WHAT THE TASK REQUIRES.
Return the data in full, exactly as it was written.

[Stored data]
((
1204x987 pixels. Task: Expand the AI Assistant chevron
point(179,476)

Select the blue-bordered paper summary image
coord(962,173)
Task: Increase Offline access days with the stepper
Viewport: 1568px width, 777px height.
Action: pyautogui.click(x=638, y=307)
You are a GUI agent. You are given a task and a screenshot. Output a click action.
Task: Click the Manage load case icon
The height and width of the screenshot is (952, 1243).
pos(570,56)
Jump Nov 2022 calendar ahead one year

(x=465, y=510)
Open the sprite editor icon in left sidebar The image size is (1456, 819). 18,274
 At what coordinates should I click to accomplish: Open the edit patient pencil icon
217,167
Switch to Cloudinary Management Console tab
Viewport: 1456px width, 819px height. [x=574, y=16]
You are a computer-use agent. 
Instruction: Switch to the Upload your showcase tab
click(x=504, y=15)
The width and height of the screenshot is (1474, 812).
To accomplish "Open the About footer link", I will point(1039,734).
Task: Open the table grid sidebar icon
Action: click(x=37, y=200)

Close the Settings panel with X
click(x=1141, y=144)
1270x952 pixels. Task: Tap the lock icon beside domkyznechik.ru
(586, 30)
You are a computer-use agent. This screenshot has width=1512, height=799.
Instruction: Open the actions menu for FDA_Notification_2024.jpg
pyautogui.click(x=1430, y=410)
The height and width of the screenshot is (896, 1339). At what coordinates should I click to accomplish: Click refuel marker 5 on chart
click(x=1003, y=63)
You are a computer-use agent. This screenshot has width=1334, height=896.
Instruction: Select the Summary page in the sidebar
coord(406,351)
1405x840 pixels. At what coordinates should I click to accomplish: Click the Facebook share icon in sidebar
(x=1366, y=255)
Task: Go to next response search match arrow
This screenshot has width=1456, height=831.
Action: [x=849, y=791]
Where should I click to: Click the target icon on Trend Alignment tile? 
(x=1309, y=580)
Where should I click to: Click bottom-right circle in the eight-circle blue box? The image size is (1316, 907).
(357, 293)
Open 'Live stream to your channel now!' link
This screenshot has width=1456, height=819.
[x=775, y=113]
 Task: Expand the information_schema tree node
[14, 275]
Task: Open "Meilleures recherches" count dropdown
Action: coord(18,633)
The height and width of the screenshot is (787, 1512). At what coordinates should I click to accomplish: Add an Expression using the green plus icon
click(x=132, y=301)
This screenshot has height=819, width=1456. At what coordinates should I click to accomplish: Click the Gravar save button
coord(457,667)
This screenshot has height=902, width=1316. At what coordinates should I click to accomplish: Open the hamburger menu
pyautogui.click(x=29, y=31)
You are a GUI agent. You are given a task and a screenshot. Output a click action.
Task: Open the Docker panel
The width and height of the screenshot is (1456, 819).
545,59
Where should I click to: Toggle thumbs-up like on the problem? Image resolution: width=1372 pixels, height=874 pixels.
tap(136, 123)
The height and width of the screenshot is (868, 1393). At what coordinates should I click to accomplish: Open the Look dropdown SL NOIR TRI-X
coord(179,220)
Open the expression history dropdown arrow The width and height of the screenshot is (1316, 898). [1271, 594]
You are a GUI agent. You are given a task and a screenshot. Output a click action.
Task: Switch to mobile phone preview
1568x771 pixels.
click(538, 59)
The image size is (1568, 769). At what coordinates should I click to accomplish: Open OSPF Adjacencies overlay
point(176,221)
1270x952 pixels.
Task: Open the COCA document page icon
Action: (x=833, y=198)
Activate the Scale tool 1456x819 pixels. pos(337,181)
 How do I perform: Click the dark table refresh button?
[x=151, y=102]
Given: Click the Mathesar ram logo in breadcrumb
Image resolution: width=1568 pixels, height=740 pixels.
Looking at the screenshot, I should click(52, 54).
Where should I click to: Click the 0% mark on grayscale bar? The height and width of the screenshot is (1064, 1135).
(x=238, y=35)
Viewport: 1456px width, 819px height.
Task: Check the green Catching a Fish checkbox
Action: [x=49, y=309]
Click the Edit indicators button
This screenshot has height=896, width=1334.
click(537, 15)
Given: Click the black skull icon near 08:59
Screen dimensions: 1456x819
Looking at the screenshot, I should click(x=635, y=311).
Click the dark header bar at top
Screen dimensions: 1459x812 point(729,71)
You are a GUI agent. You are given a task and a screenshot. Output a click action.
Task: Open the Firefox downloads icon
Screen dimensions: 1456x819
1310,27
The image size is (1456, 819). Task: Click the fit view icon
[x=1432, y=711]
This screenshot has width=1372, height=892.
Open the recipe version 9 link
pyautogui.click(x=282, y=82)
))
EXPECTED OUTPUT.
1204x987 pixels. Task: Expand the AI Assistant chevron
point(179,476)

Select the blue-bordered paper summary image
coord(962,173)
Task: Increase Offline access days with the stepper
Viewport: 1568px width, 777px height.
Action: pyautogui.click(x=638, y=307)
You are a GUI agent. You are given a task and a screenshot. Output a click action.
Task: Click the Manage load case icon
The height and width of the screenshot is (952, 1243).
pos(570,56)
Jump Nov 2022 calendar ahead one year

(x=465, y=510)
Open the sprite editor icon in left sidebar The image size is (1456, 819). 18,274
 At what coordinates should I click to accomplish: Open the edit patient pencil icon
217,167
Switch to Cloudinary Management Console tab
Viewport: 1456px width, 819px height. [x=574, y=16]
You are a computer-use agent. 
Instruction: Switch to the Upload your showcase tab
click(x=504, y=15)
The width and height of the screenshot is (1474, 812).
To accomplish "Open the About footer link", I will point(1039,734).
Task: Open the table grid sidebar icon
Action: click(x=37, y=200)

Close the Settings panel with X
click(x=1141, y=144)
1270x952 pixels. Task: Tap the lock icon beside domkyznechik.ru
(586, 30)
You are a computer-use agent. This screenshot has width=1512, height=799.
Instruction: Open the actions menu for FDA_Notification_2024.jpg
pyautogui.click(x=1430, y=410)
The height and width of the screenshot is (896, 1339). At what coordinates should I click to accomplish: Click refuel marker 5 on chart
click(x=1003, y=63)
You are a computer-use agent. This screenshot has width=1334, height=896.
Instruction: Select the Summary page in the sidebar
coord(406,351)
1405x840 pixels. At what coordinates should I click to accomplish: Click the Facebook share icon in sidebar
(x=1366, y=255)
Task: Go to next response search match arrow
This screenshot has width=1456, height=831.
Action: [x=849, y=791]
Where should I click to: Click the target icon on Trend Alignment tile? 
(x=1309, y=580)
Where should I click to: Click bottom-right circle in the eight-circle blue box? The image size is (1316, 907).
(357, 293)
Open 'Live stream to your channel now!' link
This screenshot has width=1456, height=819.
[x=775, y=113]
 Task: Expand the information_schema tree node
[14, 275]
Task: Open "Meilleures recherches" count dropdown
Action: coord(18,633)
The height and width of the screenshot is (787, 1512). At what coordinates should I click to accomplish: Add an Expression using the green plus icon
click(x=132, y=301)
This screenshot has height=819, width=1456. At what coordinates should I click to accomplish: Click the Gravar save button
coord(457,667)
This screenshot has height=902, width=1316. At what coordinates should I click to accomplish: Open the hamburger menu
pyautogui.click(x=29, y=31)
You are a GUI agent. You are given a task and a screenshot. Output a click action.
Task: Open the Docker panel
The width and height of the screenshot is (1456, 819).
545,59
Where should I click to: Toggle thumbs-up like on the problem? Image resolution: width=1372 pixels, height=874 pixels.
tap(136, 123)
The height and width of the screenshot is (868, 1393). At what coordinates should I click to accomplish: Open the Look dropdown SL NOIR TRI-X
coord(179,220)
Open the expression history dropdown arrow The width and height of the screenshot is (1316, 898). [1271, 594]
You are a GUI agent. You are given a task and a screenshot. Output a click action.
Task: Switch to mobile phone preview
1568x771 pixels.
click(538, 59)
The image size is (1568, 769). At what coordinates should I click to accomplish: Open OSPF Adjacencies overlay
point(176,221)
1270x952 pixels.
Task: Open the COCA document page icon
Action: (x=833, y=198)
Activate the Scale tool 1456x819 pixels. pos(337,181)
 How do I perform: Click the dark table refresh button?
[x=151, y=102]
Given: Click the Mathesar ram logo in breadcrumb
Image resolution: width=1568 pixels, height=740 pixels.
Looking at the screenshot, I should click(52, 54).
Where should I click to: Click the 0% mark on grayscale bar? The height and width of the screenshot is (1064, 1135).
(x=238, y=35)
Viewport: 1456px width, 819px height.
Task: Check the green Catching a Fish checkbox
Action: [x=49, y=309]
Click the Edit indicators button
This screenshot has height=896, width=1334.
click(537, 15)
Given: Click the black skull icon near 08:59
Screen dimensions: 1456x819
Looking at the screenshot, I should click(x=635, y=311).
Click the dark header bar at top
Screen dimensions: 1459x812 point(729,71)
You are a GUI agent. You are given a task and a screenshot. Output a click action.
Task: Open the Firefox downloads icon
Screen dimensions: 1456x819
1310,27
The image size is (1456, 819). Task: Click the fit view icon
[x=1432, y=711]
This screenshot has width=1372, height=892.
Open the recipe version 9 link
pyautogui.click(x=282, y=82)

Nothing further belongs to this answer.